Ich bin Bintas, der Hofhund hier auf dem Tierhof in Bokelberge. Manchmal denke ich, dieser Ort ist einer dieser magischen Orte, an denen Menschen und Tiere in Frieden miteinander leben.

Auf unserem Tierhof gibt es viele Tiere: Haustiere, Nutztiere und auch Wildtiere, die sonst in den Wäldern leben. Wir alle, die Tiere und die Menschen, leben hier in einer großen Gemeinschaft. Gemeinsam haben wir es uns zur Aufgabe gemacht, eine Brücke des Verständnisses zwischen Menschen und Tieren zu bauen. Da sind das Wildschwein Emely, die Ziege Ida, die Rehe Pauline und Pelle, Cora, die Eselin, Findus, der Kater und Elli, die Ente. Wir alle sind nicht wie du. Doch da ist Corinna, sie ist wie du. Sie hilft uns euch Menschen besser zu verstehen und hilft dir, uns Tiere zu verstehen.
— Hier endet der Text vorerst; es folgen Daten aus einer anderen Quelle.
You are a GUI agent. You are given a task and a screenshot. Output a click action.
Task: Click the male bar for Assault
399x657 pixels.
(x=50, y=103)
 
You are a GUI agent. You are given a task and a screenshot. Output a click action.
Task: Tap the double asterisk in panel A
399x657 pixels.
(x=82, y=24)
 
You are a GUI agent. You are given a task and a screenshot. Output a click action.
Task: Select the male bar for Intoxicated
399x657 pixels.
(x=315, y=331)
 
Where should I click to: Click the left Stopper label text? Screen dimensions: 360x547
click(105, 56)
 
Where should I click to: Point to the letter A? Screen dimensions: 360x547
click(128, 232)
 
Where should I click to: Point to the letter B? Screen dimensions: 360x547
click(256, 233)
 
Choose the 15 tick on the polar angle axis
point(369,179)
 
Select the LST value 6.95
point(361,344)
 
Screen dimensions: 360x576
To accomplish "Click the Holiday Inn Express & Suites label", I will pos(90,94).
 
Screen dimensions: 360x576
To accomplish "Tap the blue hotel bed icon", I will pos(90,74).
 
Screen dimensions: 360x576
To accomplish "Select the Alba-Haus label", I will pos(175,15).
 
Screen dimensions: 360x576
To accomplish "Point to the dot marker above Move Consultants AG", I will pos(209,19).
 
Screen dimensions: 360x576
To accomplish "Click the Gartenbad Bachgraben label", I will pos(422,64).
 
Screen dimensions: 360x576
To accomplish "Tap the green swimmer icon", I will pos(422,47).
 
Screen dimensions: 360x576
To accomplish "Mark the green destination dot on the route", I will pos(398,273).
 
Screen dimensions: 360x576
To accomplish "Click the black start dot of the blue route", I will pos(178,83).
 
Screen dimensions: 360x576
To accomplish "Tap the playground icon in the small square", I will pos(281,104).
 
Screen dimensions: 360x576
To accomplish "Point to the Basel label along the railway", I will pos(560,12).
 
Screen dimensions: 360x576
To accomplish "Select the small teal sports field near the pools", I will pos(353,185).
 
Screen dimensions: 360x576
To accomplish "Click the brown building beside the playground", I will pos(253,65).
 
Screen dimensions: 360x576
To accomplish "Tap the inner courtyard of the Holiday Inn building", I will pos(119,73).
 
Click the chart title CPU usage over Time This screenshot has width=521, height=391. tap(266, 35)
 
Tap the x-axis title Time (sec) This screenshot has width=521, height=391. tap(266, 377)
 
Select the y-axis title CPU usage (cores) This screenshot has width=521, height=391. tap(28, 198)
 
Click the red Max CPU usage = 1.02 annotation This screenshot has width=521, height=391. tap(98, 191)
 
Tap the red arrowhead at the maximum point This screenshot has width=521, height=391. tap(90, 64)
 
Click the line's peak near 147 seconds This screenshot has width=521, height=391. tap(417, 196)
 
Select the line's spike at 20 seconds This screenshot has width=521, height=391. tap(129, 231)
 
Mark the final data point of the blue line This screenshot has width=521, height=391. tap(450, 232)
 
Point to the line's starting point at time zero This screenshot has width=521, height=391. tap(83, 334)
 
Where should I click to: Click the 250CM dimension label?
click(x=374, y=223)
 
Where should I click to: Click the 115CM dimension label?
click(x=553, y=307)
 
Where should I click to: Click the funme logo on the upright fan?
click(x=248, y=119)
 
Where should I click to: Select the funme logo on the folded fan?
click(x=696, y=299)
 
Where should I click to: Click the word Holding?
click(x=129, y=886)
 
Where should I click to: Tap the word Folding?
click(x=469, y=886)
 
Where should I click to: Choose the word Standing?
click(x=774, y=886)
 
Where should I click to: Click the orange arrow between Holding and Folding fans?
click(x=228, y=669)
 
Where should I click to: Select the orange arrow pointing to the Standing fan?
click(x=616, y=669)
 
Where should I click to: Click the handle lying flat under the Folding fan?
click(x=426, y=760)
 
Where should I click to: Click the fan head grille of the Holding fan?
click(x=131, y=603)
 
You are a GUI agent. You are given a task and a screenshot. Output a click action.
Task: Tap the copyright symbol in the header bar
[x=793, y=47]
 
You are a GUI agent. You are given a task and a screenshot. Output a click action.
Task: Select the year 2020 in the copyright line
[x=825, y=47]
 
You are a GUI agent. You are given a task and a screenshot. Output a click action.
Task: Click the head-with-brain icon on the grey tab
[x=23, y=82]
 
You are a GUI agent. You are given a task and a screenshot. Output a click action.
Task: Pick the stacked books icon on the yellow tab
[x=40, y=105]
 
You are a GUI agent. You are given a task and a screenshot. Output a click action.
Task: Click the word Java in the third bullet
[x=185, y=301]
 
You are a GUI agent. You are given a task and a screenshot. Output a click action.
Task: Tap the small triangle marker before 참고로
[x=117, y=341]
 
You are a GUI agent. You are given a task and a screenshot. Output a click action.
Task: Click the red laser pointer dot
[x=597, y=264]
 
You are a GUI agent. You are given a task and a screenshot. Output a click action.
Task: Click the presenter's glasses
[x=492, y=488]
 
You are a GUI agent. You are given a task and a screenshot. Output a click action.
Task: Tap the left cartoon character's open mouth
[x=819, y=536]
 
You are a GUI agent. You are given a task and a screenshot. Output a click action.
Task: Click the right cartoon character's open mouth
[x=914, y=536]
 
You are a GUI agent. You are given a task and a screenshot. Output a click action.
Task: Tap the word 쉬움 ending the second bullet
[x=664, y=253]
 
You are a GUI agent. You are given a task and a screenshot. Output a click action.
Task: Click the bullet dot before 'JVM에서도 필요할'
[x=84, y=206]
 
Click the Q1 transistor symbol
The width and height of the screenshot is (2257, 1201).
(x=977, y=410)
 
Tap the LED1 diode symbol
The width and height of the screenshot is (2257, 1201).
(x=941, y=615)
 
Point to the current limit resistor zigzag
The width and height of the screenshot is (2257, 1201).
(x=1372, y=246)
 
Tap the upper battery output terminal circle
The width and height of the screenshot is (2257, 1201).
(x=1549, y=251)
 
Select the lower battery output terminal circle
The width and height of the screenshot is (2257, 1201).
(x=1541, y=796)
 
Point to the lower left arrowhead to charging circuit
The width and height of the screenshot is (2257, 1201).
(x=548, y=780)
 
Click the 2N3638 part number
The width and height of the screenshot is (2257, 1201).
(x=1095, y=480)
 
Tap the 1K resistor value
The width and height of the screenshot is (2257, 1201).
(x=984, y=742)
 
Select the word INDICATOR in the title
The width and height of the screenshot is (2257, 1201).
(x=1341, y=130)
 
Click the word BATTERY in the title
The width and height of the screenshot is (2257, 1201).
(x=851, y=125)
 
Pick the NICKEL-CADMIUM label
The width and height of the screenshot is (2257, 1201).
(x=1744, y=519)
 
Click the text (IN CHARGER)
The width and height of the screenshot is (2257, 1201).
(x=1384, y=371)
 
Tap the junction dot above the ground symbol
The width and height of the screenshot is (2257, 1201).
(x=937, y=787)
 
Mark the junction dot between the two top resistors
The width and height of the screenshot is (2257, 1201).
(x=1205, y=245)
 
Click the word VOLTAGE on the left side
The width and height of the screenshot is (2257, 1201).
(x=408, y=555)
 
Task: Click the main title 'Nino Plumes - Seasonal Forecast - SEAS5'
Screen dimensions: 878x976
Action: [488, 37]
Weil ich, Bintas, die Tiere verstehe und trotzdem bei euch Menschen lebe, werde ich dir diesen ganz besonderen Ort zeigen. Komm einfach mit, hier gibt es viel zu sehen und zu entdecken.

Der Tierhof ist ein abgetrennter Teil eines ehemaligen Gutshofs mit vielen Gebäuden und Ländereien. Er besteht aus einem Wohnhaus, Stallgebäuden, einer großen und einer kleinen Wiese, einem Obstgarten, einem großen Hof und einem Schweinewald.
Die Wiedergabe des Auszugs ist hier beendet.